Akçakaya'ya göre, UFO iddialarının tarihsel derinliği sınırlı. Her ne kadar "UFO" terimi tanımlanamayan bir varlığı ifade etse de, genellikle doğrudan uzaylılarla ilişkilendirilmiş durumda. Bu bağlamda, UFO’lara dair komplo teorilerinin tarihi görece yeni kabul ediliyor. Akçakaya; özellikle Batı dünyasında uzay çalışmalarının başlamasının, UFO fenomeninin gündeme gelmesini koşullandırdığını belirtiyor.
Akçakaya konu hakkında şu ifadeleri kullanıyor: "UFO’larla ilgili bize neyin gösterileceğinden bağımsız olarak, arkasına ABD başkanını almış bir iddianın, geniş kesimlere yayılacağını ve insanların inanç dünyasını şekillendireceğini tahmin etmek pek güç değil. Bana kalırsa kayda değer bir görüntü çıkmayacak. Önceki görüntüler gibi gökyüzünde anlam veremediğimiz ve bir şeylere benzetmekte güçlük çektiğimiz görüntüler servis edilecek.
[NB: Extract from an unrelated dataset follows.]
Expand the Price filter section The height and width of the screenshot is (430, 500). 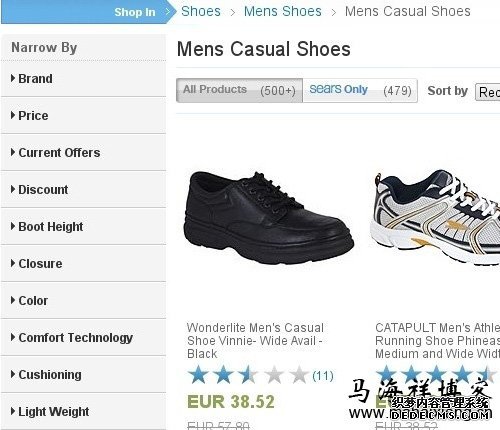click(83, 116)
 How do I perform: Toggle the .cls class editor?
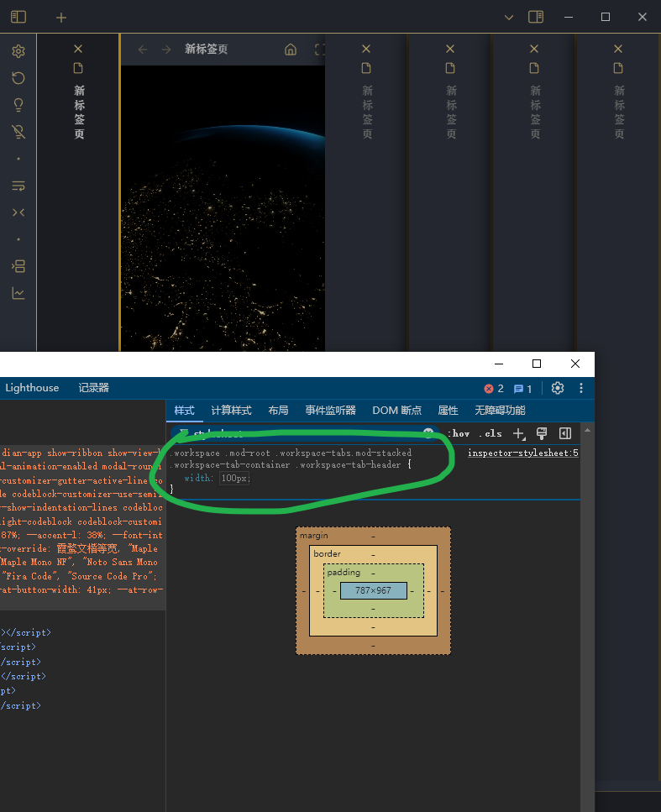pyautogui.click(x=491, y=433)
Uzaylıların sürüngenimsi bir ırk olduğuna ve bunların insanların yerine geçebildiğine şimdiden inanan bir kitlenin, kanıtlarla ilgileneceğini pek düşünmüyorum. Bahsettiğim şey onları küçümsemek olarak algılanmasın. Bu hassas bir konu. Ancak elimizde neredeyse hiçbir kanıt yok iken; biyolojiye, tabiata ve felsefeye rağmen böyle düşünen bir zihin var karşımızda. Bunu küçümsemeye hakkımız olmasa da bu düşüncenin bilimle olan ilişkisini sorgulamamız gerek."